REQUIRED TASK: Please put the lines of the items below into a numbered list, skipping any blank lines. Leave the pictures out of your list.

:::

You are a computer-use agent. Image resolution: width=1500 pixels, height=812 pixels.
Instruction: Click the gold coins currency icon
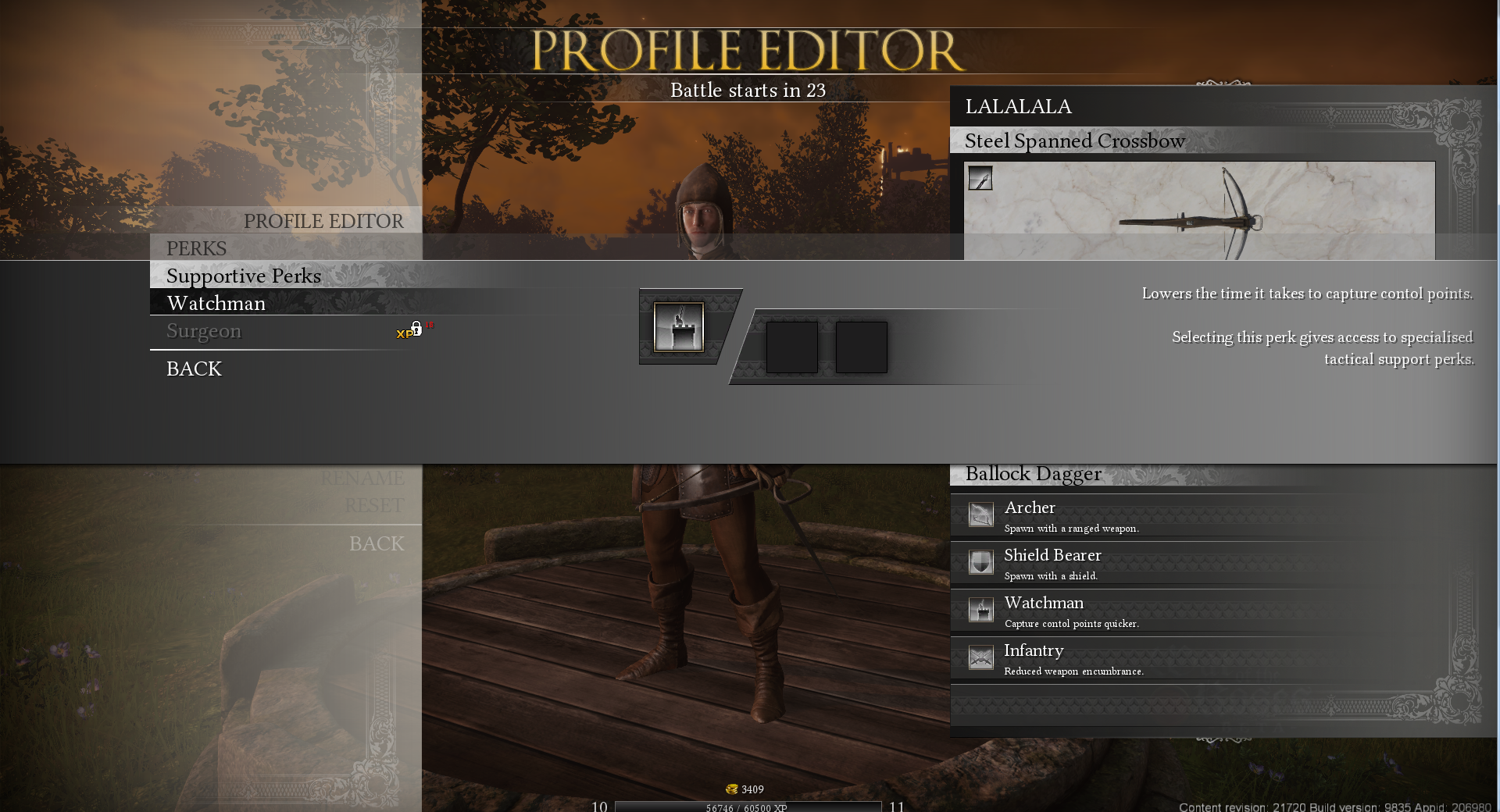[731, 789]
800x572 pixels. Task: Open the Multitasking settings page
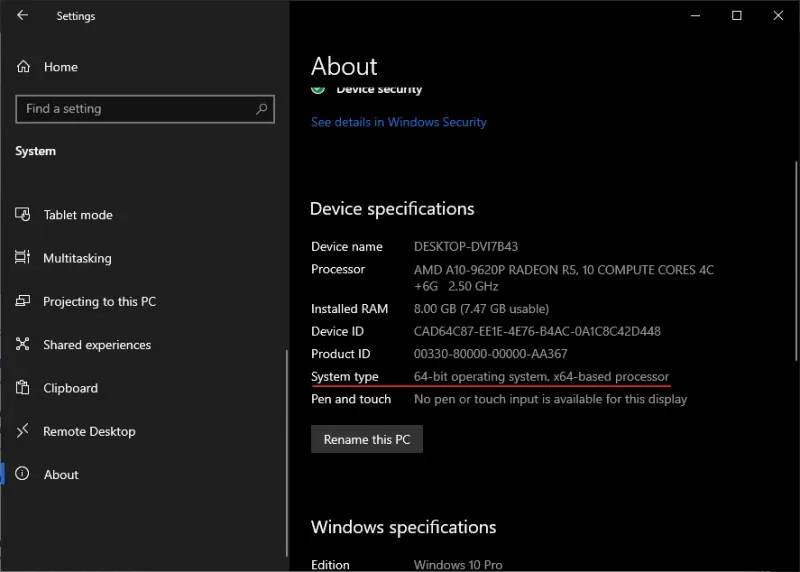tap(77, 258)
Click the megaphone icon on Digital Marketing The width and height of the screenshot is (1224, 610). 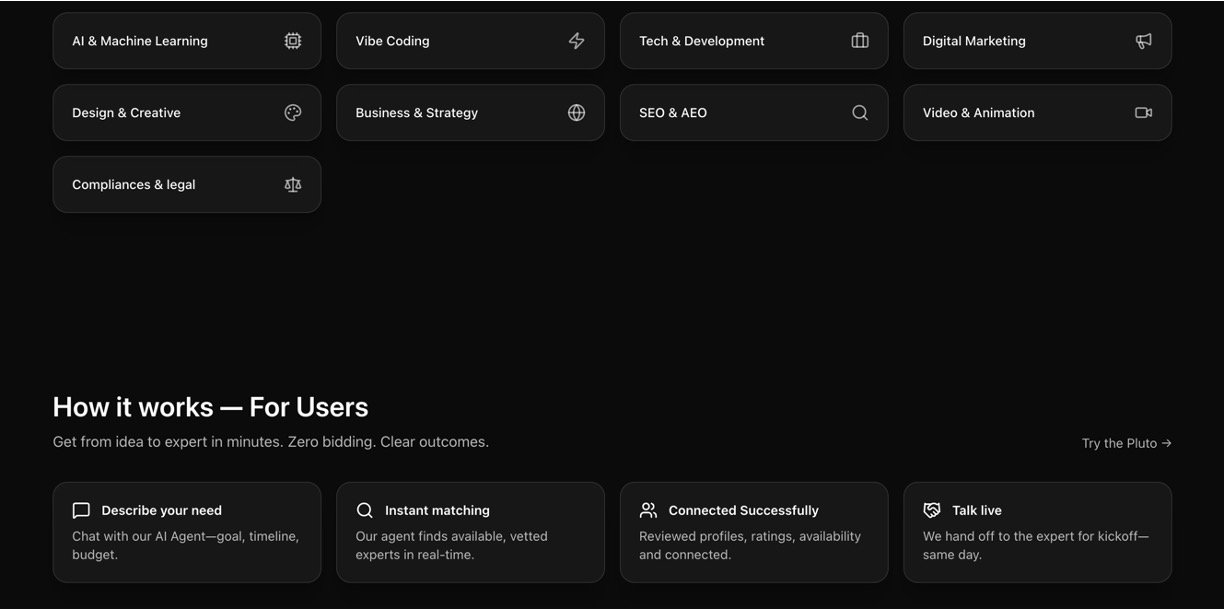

:::

RESULT OF THE EXERCISE:
1. You are a computer-use agent. Image resolution: width=1500 pixels, height=812 pixels.
2. Instruction: Click the gold coins currency icon
3. [731, 789]
4. 800x572 pixels. Task: Open the Multitasking settings page
5. tap(77, 258)
6. Click the megaphone icon on Digital Marketing The width and height of the screenshot is (1224, 610). 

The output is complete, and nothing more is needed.